California Supreme Court Reinforces Powerful Anti-Toxic Laws

December 9, 1996

(9 Dec., 1996 — Oakland) In its first opportunity to interpret California’s innovative anti-toxics law, Proposition 65, the state’s highest court today gave the law the widest possible scope, saying it was carrying out the will of the voters.

“Californians’ water supplies are now protected from the highest snowfield in the Sierra to the end of the kitchen faucet,” said David Roe, Environmental Defense Fund (EDF) senior attorney and principal co-author of the ten-year-old law.

In a case attacking faucets that are made out of lead-containing brass, which leach lead into water drawn from the tap, a lower court had ruled that Proposition 65’s protections against drinking water contamination did not apply because faucets were not a “source” of drinking water that voters intended to cover when the law was passed as a ballot initiative in 1986. Today’s ruling by the California Supreme Court firmly reversed the lower court, saying that the law should receive a broad interpretation.

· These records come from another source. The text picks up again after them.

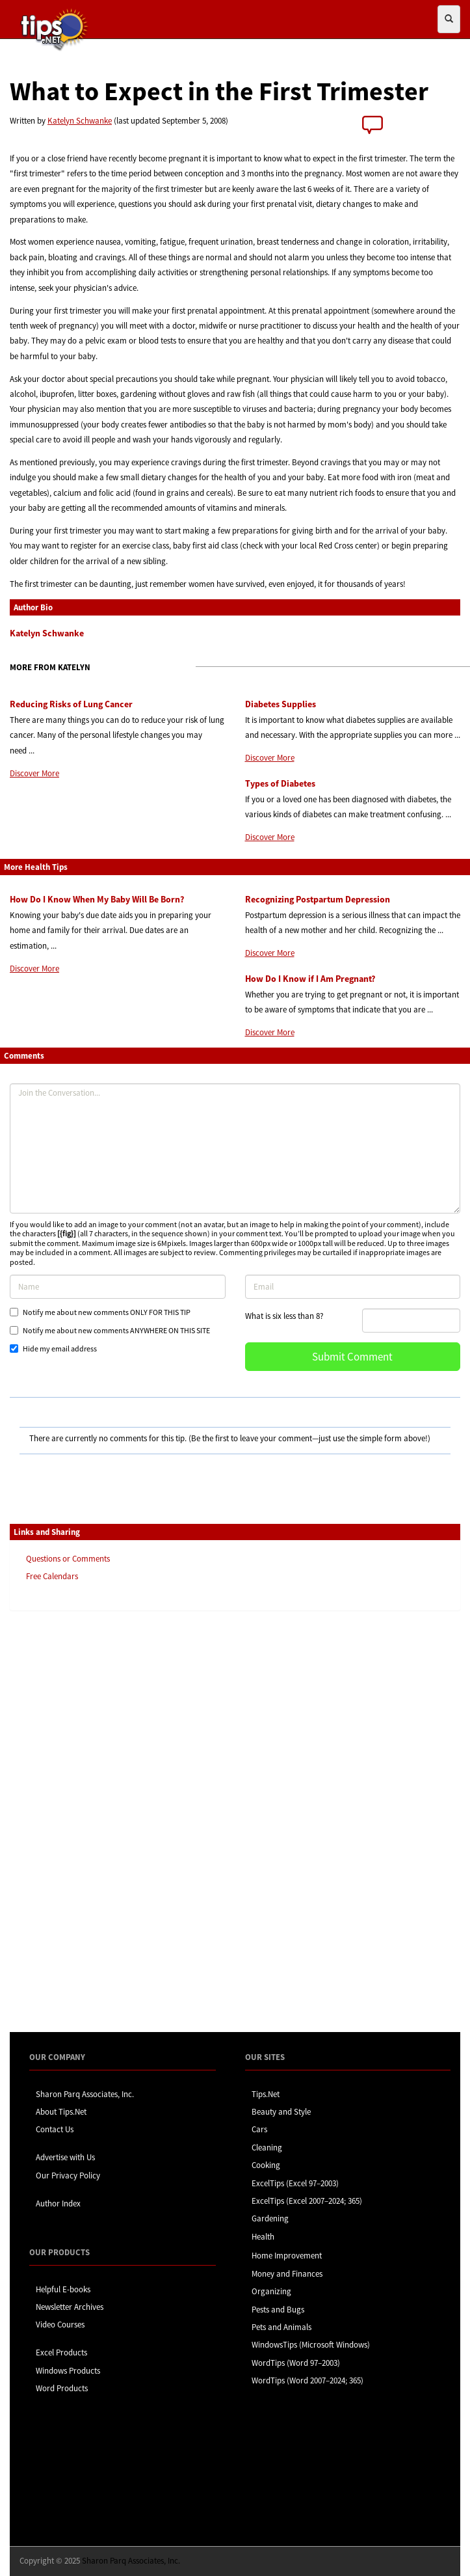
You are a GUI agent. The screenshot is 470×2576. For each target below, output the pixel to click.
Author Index (58, 2203)
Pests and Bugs (278, 2309)
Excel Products (61, 2352)
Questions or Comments (68, 1558)
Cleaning (267, 2147)
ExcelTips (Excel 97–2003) (295, 2183)
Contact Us (54, 2129)
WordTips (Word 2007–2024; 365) (307, 2380)
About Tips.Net (61, 2111)
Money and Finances (287, 2273)
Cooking (266, 2165)
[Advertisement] (75, 1820)
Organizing (271, 2291)
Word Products (62, 2388)
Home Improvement (287, 2255)
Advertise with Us (65, 2157)
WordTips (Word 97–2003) (296, 2362)
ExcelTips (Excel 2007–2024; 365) (307, 2200)
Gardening (270, 2218)
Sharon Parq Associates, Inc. (85, 2094)
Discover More (34, 773)
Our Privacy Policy (68, 2175)
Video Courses (60, 2324)
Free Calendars (52, 1576)
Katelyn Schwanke (79, 120)
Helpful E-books (63, 2289)
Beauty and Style (281, 2111)
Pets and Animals (281, 2327)
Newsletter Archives (69, 2306)
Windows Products (68, 2370)
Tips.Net (266, 2094)
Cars (259, 2129)
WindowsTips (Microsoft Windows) (311, 2344)
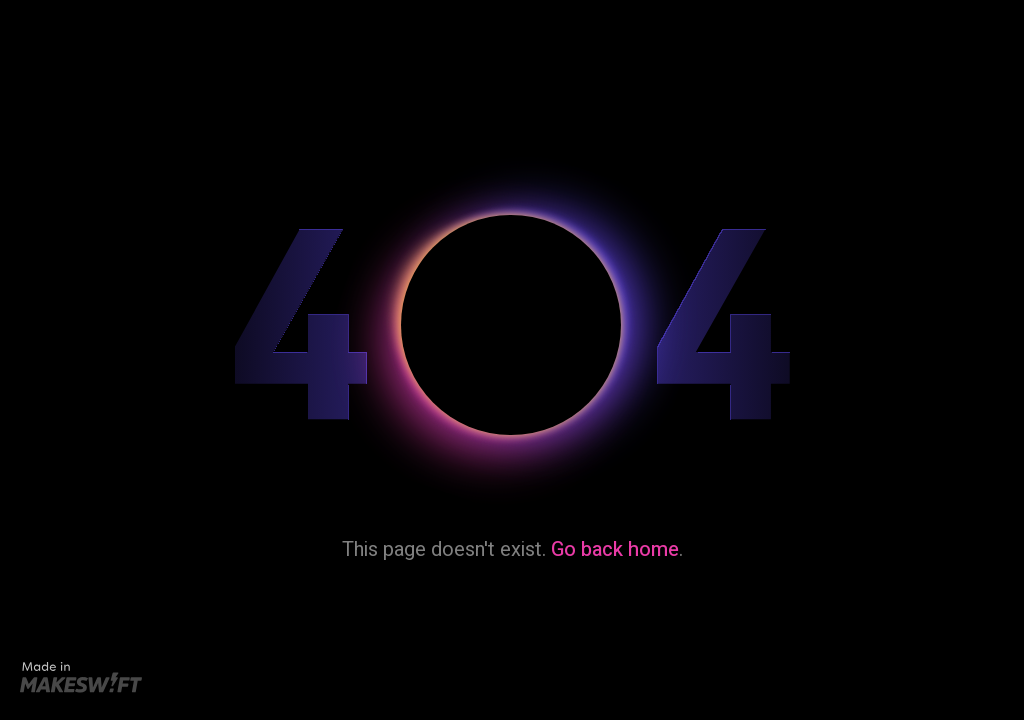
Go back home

Related cases, brought by EDF and other environmental groups, have already succeeded in forcing national manufacturers to eliminate lead-containing brass from pumps and valves made for use in private wells. “This case should sound the death knell for lead in plumbing fixtures, not just here in California but nationwide,” said Roe. “A state law is doing what decades of federal law hasn’t: Getting rid of an unnecessary source of contamination of the natural resource that all of us use and depend on every day.”

The case, People v. Superior Court (American Standard) No. S047833, was brought by the California attorney general against major faucet manufacturers under Proposition 65 after an investigation and notice by several environmental groups led by the Natural Resources Defense Council.